Kate did not dare to speak.

“You’re not even crying,” he said, still keeping the automatic aimed at her head. “At the final moment of your life, why don’t
you at least cry?”

“I can’t.”

“Of course you can’t. You haven’t enough feeling in you for tears.”

“My God, how you hate me.”

Paulie stared at her for a long moment. “I don’t hate you, Kate. I even weep for you. I listened to what happened to you as
a little girl and it broke my heart. I just can’t quite see myself letting you walk away from this.”

Kate raised her hand.

“Close your eyes,” said Paulie.

“No. You want to shoot me? Look at me.”

Kate saw him bring up his other hand to steady his aim, saw the dark hole of the silencer pointed directly between her eyes,
saw Paulie’s finger tighten against the trigger.

She heard the soft, whooshing sound of the silenced explosion and felt death brush the hair on the left side of her head.

“That’s for my mother, who deserved better,” he said.

The second shot breezed through her hair on the right.

“And that’s for poppa,” said Paulie, “who would have loved you as much as I… given the chance.”

He rose and put away his gun.

“I don’t want to see or speak to you again,” he said softly. “Not ever. Not in this world.”

“Paulie…”

Paul Walters crossed the room. When he reached the door, he stopped and turned.

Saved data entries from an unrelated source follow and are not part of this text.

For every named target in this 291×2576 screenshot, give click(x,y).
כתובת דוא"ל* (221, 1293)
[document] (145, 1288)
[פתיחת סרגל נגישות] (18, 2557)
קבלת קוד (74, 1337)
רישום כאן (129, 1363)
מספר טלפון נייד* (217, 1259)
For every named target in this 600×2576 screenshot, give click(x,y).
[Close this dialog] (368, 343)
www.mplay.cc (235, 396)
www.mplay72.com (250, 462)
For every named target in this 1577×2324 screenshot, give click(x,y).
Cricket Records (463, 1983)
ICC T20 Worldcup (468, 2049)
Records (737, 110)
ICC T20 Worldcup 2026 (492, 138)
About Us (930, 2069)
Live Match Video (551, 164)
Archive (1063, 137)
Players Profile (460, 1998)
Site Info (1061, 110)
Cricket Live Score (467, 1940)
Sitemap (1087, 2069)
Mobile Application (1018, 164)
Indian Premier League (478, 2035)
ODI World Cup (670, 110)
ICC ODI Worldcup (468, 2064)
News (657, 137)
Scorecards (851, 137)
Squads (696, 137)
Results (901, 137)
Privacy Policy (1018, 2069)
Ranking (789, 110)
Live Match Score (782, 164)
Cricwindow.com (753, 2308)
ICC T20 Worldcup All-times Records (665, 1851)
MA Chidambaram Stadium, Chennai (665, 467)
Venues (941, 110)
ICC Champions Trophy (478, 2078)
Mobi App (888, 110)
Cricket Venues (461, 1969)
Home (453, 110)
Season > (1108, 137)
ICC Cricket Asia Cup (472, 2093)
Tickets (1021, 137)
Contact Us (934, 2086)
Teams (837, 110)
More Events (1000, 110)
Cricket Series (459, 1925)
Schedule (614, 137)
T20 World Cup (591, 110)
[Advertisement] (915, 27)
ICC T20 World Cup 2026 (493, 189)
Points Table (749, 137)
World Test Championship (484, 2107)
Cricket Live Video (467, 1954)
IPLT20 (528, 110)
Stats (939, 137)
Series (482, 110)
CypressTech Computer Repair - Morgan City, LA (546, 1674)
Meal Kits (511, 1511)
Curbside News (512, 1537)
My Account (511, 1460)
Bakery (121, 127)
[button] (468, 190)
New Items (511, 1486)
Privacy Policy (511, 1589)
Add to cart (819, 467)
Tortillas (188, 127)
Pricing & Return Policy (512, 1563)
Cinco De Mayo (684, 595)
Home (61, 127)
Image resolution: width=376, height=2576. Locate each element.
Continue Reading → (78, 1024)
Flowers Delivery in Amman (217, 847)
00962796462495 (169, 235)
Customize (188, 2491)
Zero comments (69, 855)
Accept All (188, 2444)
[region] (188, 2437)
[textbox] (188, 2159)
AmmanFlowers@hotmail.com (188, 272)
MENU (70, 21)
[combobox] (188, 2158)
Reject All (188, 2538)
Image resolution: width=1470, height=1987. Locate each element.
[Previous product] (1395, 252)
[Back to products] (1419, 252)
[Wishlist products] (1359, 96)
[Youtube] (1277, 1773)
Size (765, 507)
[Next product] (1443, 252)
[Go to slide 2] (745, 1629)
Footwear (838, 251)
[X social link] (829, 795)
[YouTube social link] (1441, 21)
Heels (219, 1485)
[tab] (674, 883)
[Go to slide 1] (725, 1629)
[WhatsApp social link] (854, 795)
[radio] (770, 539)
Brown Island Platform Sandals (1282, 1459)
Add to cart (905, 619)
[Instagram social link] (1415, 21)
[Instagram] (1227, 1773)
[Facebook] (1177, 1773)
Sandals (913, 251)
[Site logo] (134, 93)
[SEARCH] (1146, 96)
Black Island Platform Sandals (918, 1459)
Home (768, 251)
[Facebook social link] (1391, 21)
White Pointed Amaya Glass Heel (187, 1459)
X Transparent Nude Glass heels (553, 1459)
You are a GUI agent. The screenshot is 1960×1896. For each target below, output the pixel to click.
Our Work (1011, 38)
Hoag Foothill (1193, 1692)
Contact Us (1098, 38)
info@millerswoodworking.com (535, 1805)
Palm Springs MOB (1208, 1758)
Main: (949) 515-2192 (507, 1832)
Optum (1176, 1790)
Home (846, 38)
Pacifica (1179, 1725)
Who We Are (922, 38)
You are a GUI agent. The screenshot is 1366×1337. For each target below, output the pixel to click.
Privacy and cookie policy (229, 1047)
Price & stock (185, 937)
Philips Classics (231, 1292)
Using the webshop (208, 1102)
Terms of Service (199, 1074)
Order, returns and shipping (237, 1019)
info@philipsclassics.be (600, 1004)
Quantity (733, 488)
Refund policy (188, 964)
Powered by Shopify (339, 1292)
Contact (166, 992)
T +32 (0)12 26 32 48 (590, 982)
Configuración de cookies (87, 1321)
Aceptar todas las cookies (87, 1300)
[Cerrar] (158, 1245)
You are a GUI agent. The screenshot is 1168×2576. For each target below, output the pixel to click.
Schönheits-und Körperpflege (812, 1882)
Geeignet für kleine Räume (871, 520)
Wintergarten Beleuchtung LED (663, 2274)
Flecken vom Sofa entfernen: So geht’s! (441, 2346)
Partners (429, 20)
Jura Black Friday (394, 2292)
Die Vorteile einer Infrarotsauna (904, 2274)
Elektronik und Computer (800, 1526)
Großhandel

“I can forgive an awful lot,” he said. “Maybe even your relationship with Vorelli. But you deliberately set out to make me
love the killer of my mother and father. And you did it.
That
, I can never forgive.”

Paulie left, quietly closing the door behind him.

Chapter 27

T
OMMY
C
ORTLANDT LOATHED
the sprawling, diplomatic circus on the White House lawn, and he was just edging toward an early escape when the First Lady
appeared in his path.

“Not yet, Tommy. Not until you give me at least ten minutes.”

Maggie Dunster had her best politically correct smile in place, but her eyes were serious.

A tall, gracefully aging woman, the president’s wife led Cortlandt past a string quartet gently playing Brahms, then guided
him as far as possible from where her husband was holding court.

“I guess Jimmy told you I know about his secret plan for Wannsee,” she said, “and that I’m going with him.”

“He told me.”

“I’m sure the news didn’t add to your day’s level of joy.”

Cortlandt shrugged. “It’s just that in something like this, I’m afraid you become one more high-risk security complication.”

As they walked, Cortlandt was aware of the First Lady studying his face.

“I don’t suppose my husband told you
why
I insisted on going along.”

“No.”

“Well, I’m going to tell you now. I need your word that it won’t go any further.”

The CIA director nodded.

“That includes not letting Jimmy know I told you.”

“I should be able to handle that too.”

Maggie took a moment. She evidently needed to compose herself. Cortlandt could feel her tension from a foot away.

“All right,” she said. “Jimmy has been having some angina attacks. Chest pains. A few of them have been pretty severe.”

Cortlandt’s face froze.

“Only I and his personal physician know. He should be having bypass surgery, but he refuses. He’s afraid it would blow the
rest of his term to bits.”

“How long has it been going on?”

“Almost two months. Sometimes he gets an attack in the middle of the night and I have to put a nitro pill under his tongue.
It’s terrible. Every time we go through it, I’m afraid he won’t last till morning.”